(The task): Reproduce the rows below verbatim, line for line.

Rows contained in a dataset

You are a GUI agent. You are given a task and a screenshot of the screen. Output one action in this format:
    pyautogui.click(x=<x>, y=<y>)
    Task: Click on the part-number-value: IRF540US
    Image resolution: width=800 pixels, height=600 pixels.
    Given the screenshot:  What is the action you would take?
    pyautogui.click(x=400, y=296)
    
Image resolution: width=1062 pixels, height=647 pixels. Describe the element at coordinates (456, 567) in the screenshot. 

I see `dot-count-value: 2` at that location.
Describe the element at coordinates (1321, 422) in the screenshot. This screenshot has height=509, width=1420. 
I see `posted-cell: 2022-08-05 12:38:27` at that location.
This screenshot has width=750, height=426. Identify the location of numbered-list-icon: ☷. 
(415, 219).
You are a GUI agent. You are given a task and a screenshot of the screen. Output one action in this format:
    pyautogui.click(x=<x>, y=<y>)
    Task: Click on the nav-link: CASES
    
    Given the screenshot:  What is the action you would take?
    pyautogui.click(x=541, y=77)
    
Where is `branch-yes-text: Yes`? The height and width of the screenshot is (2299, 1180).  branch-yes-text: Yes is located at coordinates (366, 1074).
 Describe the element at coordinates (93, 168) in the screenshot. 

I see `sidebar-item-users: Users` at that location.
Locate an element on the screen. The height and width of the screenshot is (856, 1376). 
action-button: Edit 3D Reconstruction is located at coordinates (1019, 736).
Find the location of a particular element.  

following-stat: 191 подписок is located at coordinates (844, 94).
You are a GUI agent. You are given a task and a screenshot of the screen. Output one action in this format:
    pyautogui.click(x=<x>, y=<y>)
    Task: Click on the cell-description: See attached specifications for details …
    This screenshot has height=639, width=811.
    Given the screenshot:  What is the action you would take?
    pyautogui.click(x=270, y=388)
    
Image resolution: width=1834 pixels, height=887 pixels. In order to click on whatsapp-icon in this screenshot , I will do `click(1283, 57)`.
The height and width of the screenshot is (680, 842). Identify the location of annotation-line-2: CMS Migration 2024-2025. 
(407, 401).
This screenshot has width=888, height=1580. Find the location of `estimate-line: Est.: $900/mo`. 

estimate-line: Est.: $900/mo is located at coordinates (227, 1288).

(Exercise output):
You are a GUI agent. You are given a task and a screenshot of the screen. Output one action in this format:
    pyautogui.click(x=<x>, y=<y>)
    Task: Click on the part-number-value: IRF540US
    Image resolution: width=800 pixels, height=600 pixels.
    Given the screenshot:  What is the action you would take?
    pyautogui.click(x=400, y=296)
    
Image resolution: width=1062 pixels, height=647 pixels. Describe the element at coordinates (456, 567) in the screenshot. 

I see `dot-count-value: 2` at that location.
Describe the element at coordinates (1321, 422) in the screenshot. This screenshot has height=509, width=1420. 
I see `posted-cell: 2022-08-05 12:38:27` at that location.
This screenshot has width=750, height=426. Identify the location of numbered-list-icon: ☷. 
(415, 219).
You are a GUI agent. You are given a task and a screenshot of the screen. Output one action in this format:
    pyautogui.click(x=<x>, y=<y>)
    Task: Click on the nav-link: CASES
    
    Given the screenshot:  What is the action you would take?
    pyautogui.click(x=541, y=77)
    
Where is `branch-yes-text: Yes`? The height and width of the screenshot is (2299, 1180).  branch-yes-text: Yes is located at coordinates (366, 1074).
 Describe the element at coordinates (93, 168) in the screenshot. 

I see `sidebar-item-users: Users` at that location.
Locate an element on the screen. The height and width of the screenshot is (856, 1376). 
action-button: Edit 3D Reconstruction is located at coordinates (1019, 736).
Find the location of a particular element.  

following-stat: 191 подписок is located at coordinates (844, 94).
You are a GUI agent. You are given a task and a screenshot of the screen. Output one action in this format:
    pyautogui.click(x=<x>, y=<y>)
    Task: Click on the cell-description: See attached specifications for details …
    This screenshot has height=639, width=811.
    Given the screenshot:  What is the action you would take?
    pyautogui.click(x=270, y=388)
    
Image resolution: width=1834 pixels, height=887 pixels. In order to click on whatsapp-icon in this screenshot , I will do `click(1283, 57)`.
The height and width of the screenshot is (680, 842). Identify the location of annotation-line-2: CMS Migration 2024-2025. 
(407, 401).
This screenshot has width=888, height=1580. Find the location of `estimate-line: Est.: $900/mo`. 

estimate-line: Est.: $900/mo is located at coordinates (227, 1288).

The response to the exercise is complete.